Lens for a light emitting diode and manufacturing method therefor

Abstract

The present invention refers to a lens for a signal light, which lens is configured to convert a first distribution of light rays emitted from a light source (23) into a second distribution of light rays. The lens comprises at least three sectors and each lens sector has at least one internal surface (42i-44i) and at least one corresponding external surface (42e-44e) arranged to convert the first distribution into the second distribution. The internal (42i-44i) and external (42e-44e) surfaces form an overall internal surface (40i. 140i) and a corresponding external surface (40e, 140e) free from undercuts. At least one sector has an internal surface (43i) arranged to refract the light rays emitted from the light source (23), and at least two external surfaces (43e1, 43e2), wherein a first of the two external surfaces is arranged to reflect the rays refracted by the internal surface (43i) and a second of the two external surfaces (43e2) is arranged to refract the rays reflected by the first external surface (43e1). The invention also concerns a method of manufacturing the lens and a signal light, in particular for naval use.

Description

TECHNICAL FIELD[0001]The present invention generally relates to lenses for signal lights using light emitting diodes (LEDs). More particularly, the invention relates to lenses for signal lights for naval use, which enable orienting the light emitted from the diodes in predetermined directions or sectors.BACKGROUND ART[0002]Lenses for light emitting devices, such as for instance light emitting diodes or LEDs, are well known.[0003]For instance, a lens for an LED arranged to convert a first light distribution emitted from an LED into a second distribution is known from publication EP01255132 A1. More particularly, according to the prior art document, considering a reference base of the LED and an axis orthogonal to the base and passing through a symmetry axis of the base, the lens is configured to orient light on the plane substantially orthogonal to the base, i.e. on a plane that here is conventionally referred to as horizontal plane.[0004]A first problem with that prior art is that t...

AI Technical Summary

Benefits of technology

The present invention provides a lens that overcomes problems of the prior art by converting the distribution of light rays emitted from a light source into a second distribution using a plurality of sectors. The lens has internal and external surfaces that are free from undercut. The sector operating by reflection includes an internal surface that refracts the light rays and at least two external surfaces that reflect and refract the rays.

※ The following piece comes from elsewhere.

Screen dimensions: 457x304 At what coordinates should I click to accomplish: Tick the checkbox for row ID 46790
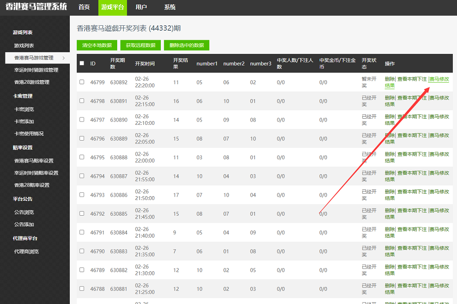(82, 251)
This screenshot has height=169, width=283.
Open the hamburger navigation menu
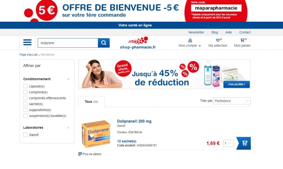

The second light ray distribution corresponds to a cylindrical sector of ±10° relative to the base plane of the hemispherical light emission surface in the LED. The technical effects of the invention include improved lighting efficiency, reduced glare, and improved beam control.

Problems solved by technology

A first problem with that prior art is that the lens is shaped by considering the LED a point-like source.

Another problem with that prior art is that the lens walls exhibit acute angles, i.e. so-called undercut surfaces, so that the lens manufacture requires to use complex moulds, since the moulds must include additional movable inserts to obtain the undercut surfaces.

That prior art takes into account that the LED is not a point-like light source, but it has the problem of exploiting multiple reflections between pairs of lens surfaces in order to orient light in the predetermined sector corresponding to the LED axis.

As a skilled in the art will readily appreciate, exploiting multiple reflections on the lens surfaces in order to orient light results in a non-optimal level of light attenuation, since light must travel over multiple paths inside the lens.

Moreover, exploiting the reflection phenomenon, in particular multiple reflections, entails the further problem that, since the lens surfaces generally are not perfectly smooth, reflection on those surfaces is not perfect and gives rise to unavoidable and undesired refraction phenomena.

Of course, as the number of reflections increases, the undesired refraction phenomena increase too.

By summarizing, the Applicant has noticed that the prior art in the field of the lenses for LEDs, which lenses are shaped to orient light in predetermined sectors, has at least problems of either excessive simplification and manufacture difficulty, or low efficiency, since multiple reflections inside the lens are required.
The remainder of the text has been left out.